Kaki candi Rimbi terlihat punya dua susunan, terbagi dalam dua susunan
yang dibatasi pelipit yang menonjol keluar. Bagian kaki yang terletak di atas
pelipit agak menjorok ke dalam, sehingga ukurannya jadi lebih kecil
dibandingkan bagian kaki yang ada di bawah. Di bagian yang menjorok inilah,
terukir relief-relief candi yang kondisinya masih bisa dibilang baik. Sedangkan
antara kaki dan bagian tubuh candi yang tersisa juga dibatasi oleh pelipit
dengan hiasan kucur candi yang menonjol keluar di setiap sudutnya.

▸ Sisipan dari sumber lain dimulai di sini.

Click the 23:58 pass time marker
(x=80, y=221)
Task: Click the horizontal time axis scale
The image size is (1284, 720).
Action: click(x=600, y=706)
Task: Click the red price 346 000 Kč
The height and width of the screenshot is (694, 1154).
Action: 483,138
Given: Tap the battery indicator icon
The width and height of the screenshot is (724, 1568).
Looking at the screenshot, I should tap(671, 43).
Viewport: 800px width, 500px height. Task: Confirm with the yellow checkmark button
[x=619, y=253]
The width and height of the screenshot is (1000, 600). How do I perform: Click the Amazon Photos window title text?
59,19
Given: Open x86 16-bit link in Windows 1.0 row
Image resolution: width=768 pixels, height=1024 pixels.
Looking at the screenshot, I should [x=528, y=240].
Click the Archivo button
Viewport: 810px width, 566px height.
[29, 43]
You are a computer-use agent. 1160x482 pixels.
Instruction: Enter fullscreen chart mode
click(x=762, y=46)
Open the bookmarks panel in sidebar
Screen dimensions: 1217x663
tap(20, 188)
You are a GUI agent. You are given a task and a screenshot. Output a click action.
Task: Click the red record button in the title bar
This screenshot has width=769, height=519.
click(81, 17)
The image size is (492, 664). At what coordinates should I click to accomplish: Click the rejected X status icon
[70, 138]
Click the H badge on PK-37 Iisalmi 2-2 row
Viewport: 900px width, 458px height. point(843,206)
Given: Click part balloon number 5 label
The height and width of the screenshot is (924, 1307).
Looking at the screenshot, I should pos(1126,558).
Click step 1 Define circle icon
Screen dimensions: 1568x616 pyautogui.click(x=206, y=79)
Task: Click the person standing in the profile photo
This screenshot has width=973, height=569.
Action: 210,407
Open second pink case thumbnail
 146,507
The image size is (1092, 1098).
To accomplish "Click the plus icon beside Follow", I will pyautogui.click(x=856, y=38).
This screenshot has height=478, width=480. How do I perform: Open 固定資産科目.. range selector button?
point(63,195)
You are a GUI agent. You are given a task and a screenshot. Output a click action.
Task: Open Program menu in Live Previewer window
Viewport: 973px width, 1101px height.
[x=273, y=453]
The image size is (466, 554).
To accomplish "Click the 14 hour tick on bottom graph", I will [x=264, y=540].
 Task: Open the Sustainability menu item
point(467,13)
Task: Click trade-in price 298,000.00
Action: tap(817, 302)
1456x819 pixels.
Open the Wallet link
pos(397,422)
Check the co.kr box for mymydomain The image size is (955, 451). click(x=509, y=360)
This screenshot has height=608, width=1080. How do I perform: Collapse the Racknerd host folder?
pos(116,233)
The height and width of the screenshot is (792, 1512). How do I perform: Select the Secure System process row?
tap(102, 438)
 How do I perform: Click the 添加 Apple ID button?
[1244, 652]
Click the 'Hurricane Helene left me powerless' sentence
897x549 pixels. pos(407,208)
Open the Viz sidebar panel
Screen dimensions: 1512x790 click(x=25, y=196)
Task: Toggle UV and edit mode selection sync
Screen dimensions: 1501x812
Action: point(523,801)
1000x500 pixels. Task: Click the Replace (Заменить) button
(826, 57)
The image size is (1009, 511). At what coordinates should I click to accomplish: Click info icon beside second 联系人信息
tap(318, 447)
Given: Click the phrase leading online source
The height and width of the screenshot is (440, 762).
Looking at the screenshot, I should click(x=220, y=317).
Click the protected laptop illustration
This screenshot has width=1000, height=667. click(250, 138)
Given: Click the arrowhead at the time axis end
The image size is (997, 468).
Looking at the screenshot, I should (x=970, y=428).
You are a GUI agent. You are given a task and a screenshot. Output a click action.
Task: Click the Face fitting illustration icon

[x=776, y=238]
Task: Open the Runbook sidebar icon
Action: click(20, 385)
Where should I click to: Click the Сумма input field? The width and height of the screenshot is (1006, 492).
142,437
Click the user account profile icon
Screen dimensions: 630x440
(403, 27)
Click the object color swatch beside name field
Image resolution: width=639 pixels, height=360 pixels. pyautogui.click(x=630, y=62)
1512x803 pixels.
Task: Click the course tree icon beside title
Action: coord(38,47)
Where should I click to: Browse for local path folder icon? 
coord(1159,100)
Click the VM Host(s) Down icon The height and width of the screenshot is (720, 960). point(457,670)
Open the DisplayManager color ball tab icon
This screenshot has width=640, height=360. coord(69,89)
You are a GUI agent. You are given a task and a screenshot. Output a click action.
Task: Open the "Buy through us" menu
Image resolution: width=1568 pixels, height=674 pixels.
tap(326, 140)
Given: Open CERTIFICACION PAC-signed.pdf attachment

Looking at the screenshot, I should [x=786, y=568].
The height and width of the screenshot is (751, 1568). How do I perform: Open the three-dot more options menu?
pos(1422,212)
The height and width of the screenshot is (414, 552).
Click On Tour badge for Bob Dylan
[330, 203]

Tubuh candi menggambarkan alam antara, yaitu Bhuwarloka / Rupadatu yaitu alam dunia manusia yang sudah tak
terikat lagi dengan hal-hal duniawi. Karena tubuh candi lebih kecil
dibandingkan kakinya, candi rimbi jadi terlihat memiliki selasar yang
mengelilinginya.
Sebuah selasar terdapat di masing-masing teras untuk membaca relief. Namun
karena separuh bagiannya sudah runtuh termasuk bagian atap dan tubuh candi
bagian selatan, sehingga tangga yang sejatinya digunakan untuk menuju selasar
juga runtuh. Jadi, hanya selasar bagian utara saja yang bisa terlihat dari
bawah.
Pada kaki bagian atas maupun dinding luar tubuh candi tidak tampak
adanya pahatan. Sedangkan di sekeliling kaki bagian bawah yang agak menjorok ke
dalam tepat di bawah pelipit itu terdapat panel-panel yang terpahat di dinding
candi. Panel-panel itu menggambarkan ajaran tantrayana dan ragam hias bergambar
binatang dan tumbuhan.
Relief dipahat dengan teknik datar (wayang style) dan bisa dikatakan
masih utuh. Obyek digambarkan tampak samping dengan dan biasanya mengambil
tokoh atau kisah cerita wayang. Jajaran relief tampak mengisahkan kehidupan
sehari-hari masyarakat kala itu.
Pengerjaannya sangat indah dan halus, sehingga masih bisa diamati dengan
jelas hingga kini. Memang, relief candi di Jawa Timur biasanya menggunakan
teknik pahatan yang dangkal atau tipis, namun bergaya simbolis. Untuk
membacanya digunakan teknik prasawiya yaitu berlawanan arah jarum jam dimulai
dari sisi barat sebelah tangga kemudian menuju ke selatan kemudian sisi timur lalu dilanjutkan ke sisi utara hingga kembali berakhir ke sisi barat.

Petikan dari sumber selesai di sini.